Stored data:
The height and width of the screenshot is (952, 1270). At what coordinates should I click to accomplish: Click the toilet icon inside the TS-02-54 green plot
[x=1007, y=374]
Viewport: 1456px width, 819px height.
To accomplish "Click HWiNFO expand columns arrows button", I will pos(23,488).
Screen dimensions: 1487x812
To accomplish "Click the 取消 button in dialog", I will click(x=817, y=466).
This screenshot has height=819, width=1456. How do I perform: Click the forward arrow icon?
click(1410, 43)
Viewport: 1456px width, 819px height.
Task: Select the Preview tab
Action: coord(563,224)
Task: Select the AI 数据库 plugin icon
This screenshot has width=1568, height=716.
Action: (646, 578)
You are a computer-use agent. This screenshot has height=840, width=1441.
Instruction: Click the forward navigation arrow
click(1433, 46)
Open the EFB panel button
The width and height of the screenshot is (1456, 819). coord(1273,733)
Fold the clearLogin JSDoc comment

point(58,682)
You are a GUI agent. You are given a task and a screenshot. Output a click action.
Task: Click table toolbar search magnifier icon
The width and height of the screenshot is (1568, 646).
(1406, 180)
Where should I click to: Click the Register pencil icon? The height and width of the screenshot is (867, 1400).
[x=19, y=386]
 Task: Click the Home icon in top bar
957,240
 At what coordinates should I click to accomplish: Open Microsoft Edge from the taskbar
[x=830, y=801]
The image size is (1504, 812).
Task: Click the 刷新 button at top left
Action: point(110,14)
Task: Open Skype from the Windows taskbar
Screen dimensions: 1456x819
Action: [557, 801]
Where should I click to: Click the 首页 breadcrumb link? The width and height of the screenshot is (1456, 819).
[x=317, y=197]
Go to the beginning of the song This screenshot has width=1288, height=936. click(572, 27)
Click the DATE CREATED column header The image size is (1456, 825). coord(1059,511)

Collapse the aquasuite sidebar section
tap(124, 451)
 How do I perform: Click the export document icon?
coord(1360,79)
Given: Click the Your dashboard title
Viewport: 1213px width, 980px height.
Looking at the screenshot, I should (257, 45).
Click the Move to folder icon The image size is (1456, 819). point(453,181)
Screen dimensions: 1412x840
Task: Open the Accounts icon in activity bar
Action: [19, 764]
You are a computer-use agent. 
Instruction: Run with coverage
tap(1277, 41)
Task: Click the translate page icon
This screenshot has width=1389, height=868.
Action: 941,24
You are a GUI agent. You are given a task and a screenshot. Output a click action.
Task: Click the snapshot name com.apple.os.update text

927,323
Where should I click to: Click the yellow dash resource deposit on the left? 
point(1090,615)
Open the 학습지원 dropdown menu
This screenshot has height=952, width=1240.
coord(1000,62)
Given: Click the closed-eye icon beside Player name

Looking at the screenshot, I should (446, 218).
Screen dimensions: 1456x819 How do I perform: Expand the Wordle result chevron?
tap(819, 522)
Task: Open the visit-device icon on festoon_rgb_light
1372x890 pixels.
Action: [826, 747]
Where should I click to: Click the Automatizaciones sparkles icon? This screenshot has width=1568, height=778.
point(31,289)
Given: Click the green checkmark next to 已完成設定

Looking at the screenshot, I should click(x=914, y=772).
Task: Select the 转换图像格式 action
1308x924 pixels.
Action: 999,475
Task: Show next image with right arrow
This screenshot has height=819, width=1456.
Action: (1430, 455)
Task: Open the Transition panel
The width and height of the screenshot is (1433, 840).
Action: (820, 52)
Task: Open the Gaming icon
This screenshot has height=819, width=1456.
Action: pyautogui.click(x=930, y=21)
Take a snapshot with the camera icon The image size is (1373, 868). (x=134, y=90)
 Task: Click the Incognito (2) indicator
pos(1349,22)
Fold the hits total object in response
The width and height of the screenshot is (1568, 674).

## Description of the task
Reproduce every line of the entries above, unchanged, from the very first one down to and including the line containing "Screen dimensions: 1487x812".

## Finished exercise
The height and width of the screenshot is (952, 1270). At what coordinates should I click to accomplish: Click the toilet icon inside the TS-02-54 green plot
[x=1007, y=374]
Viewport: 1456px width, 819px height.
To accomplish "Click HWiNFO expand columns arrows button", I will pos(23,488).
Screen dimensions: 1487x812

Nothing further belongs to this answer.